Gold reaches above 1,215 mark

Note: This section contains information in English only.
Source: Dukascopy Bank SA
  • 55% of all SWFX open positions are long
  • Pending orders at 59% long
  • Gold opened Tuesday's session at 1212.74
  • Economic events to watch over the next 24 hours: US Existing Home Sales
The metal surged on Tuesday morning, as it broke through the resistance put up by the weekly PP at 1,214.32. Due to that it is most likely that the metal will surge up to the next level of significance at 1,225.74, where the weekly R1 is located at. However, the bullion seems to be reluctant to take the new height, as ever-changing fundamentals dictate the commodity price, not the dispersion of already existing information. It also has to be mentioned that the daily aggregate technical indicators forecast a fall by the end of the day. Moreover, yesterday a new weekly forecast was calculated, which indicated at no changes during the week.

Collected material:
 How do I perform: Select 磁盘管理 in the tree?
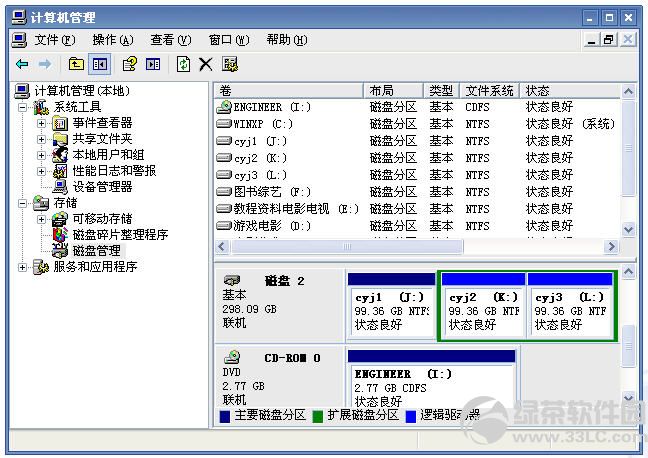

What is asked: Copy out the gold market commentary at the top of the page in full, word for word.

Result of the task:
Gold reaches above 1,215 mark

Note: This section contains information in English only.
Source: Dukascopy Bank SA
  • 55% of all SWFX open positions are long
  • Pending orders at 59% long
  • Gold opened Tuesday's session at 1212.74
  • Economic events to watch over the next 24 hours: US Existing Home Sales
The metal surged on Tuesday morning, as it broke through the resistance put up by the weekly PP at 1,214.32. Due to that it is most likely that the metal will surge up to the next level of significance at 1,225.74, where the weekly R1 is located at. However, the bullion seems to be reluctant to take the new height, as ever-changing fundamentals dictate the commodity price, not the dispersion of already existing information. It also has to be mentioned that the daily aggregate technical indicators forecast a fall by the end of the day. Moreover, yesterday a new weekly forecast was calculated, which indicated at no changes during the week.